Have you ever designed an electronic schematic then wanted to share it on your blog? Or wanted help improving your circuit on a forum? Ever peered at a tiny/massive image of a circuit on a website and wondered why on earth there wasn’t a better alternative? I have done that quite often.
CircuitBee is a new online platform that promises to allow you to share live versions of your circuit schematics on your websites, blogs or forums.
CircuitBee tries to be like YouTube or Scribd for your circuit schematics. CircuitBee hopes to grow into the most useful service for hobby electronics enthusiasts, so the service creators are going to keep the service free for as long as they can.
The idea is that you upload your schematics, and the service crunches the numbers and creates an online embeddable version of your schematic. It promises to be better than blurry screenshot or a giant PDF. CircuitBee features include full zooming capability, panning, and even mouse over tips about symbols in the schematic.
You embed the circuit diagram to your web page using iframe. The technology behind showing circuits seems to be based on modern HTML5 technologies: canvas + JavaScript.
CircuitBee currently supports most schematic files saved from KiCad. You can import Eagle schematics into CircuitBee by first converting them to KiCad format using a ULP script.
I am just waiting for time to get used to the KiCad for drawing the circuit diagrams.
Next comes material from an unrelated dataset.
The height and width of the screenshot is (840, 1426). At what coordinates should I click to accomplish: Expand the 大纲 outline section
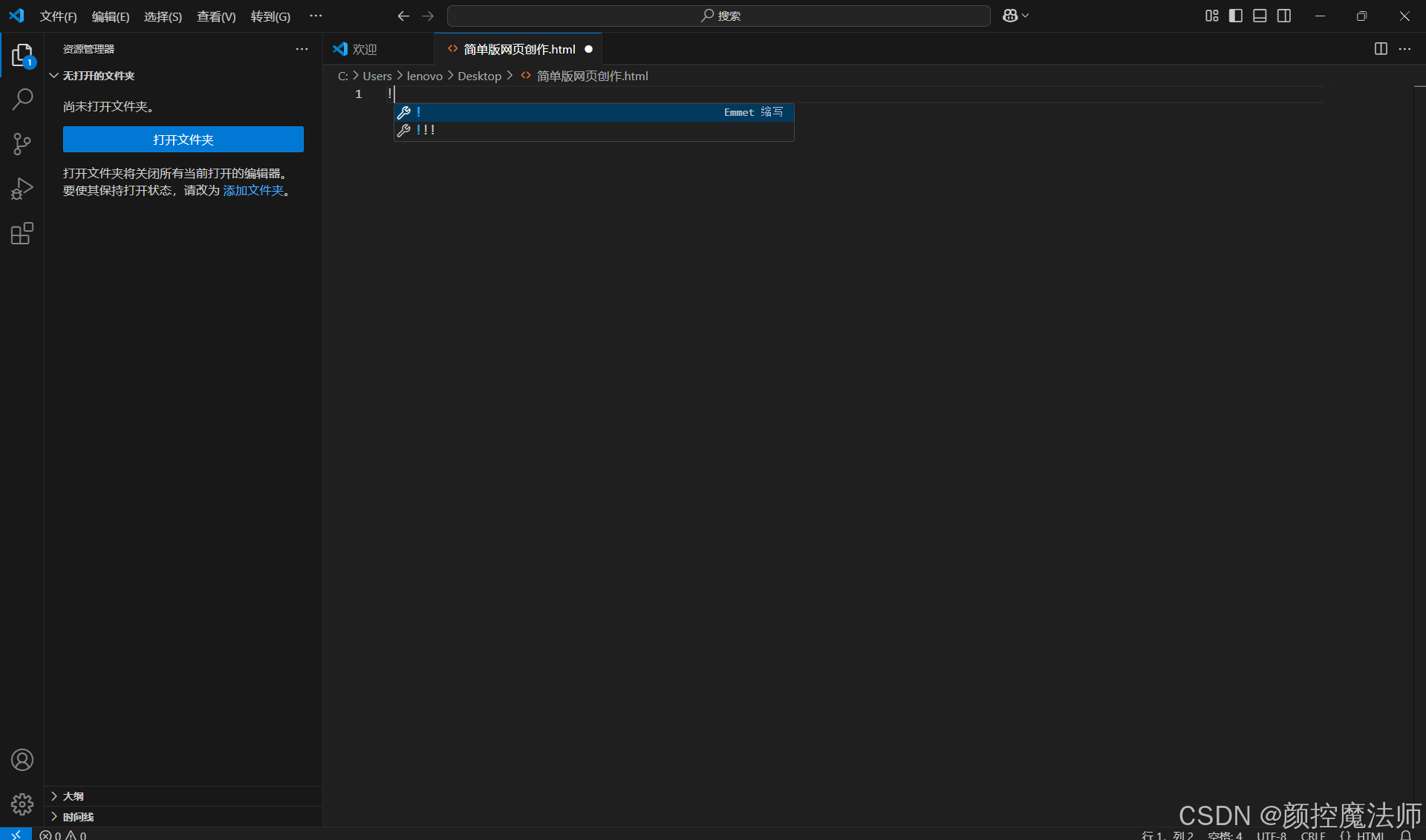[73, 796]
KiCad seems to be a promising free open source electronics design software, but there is some leaning curve before I can draw nice circuits with it. When I get something nice drawn with it, it will try to publish it here with CircuitBee. After that I can tell how it went.


[...] If you are interested in circuit sharing check also CircuitBee. It has good circuit diagram sharing options but you need to use a separate schematic software to [...]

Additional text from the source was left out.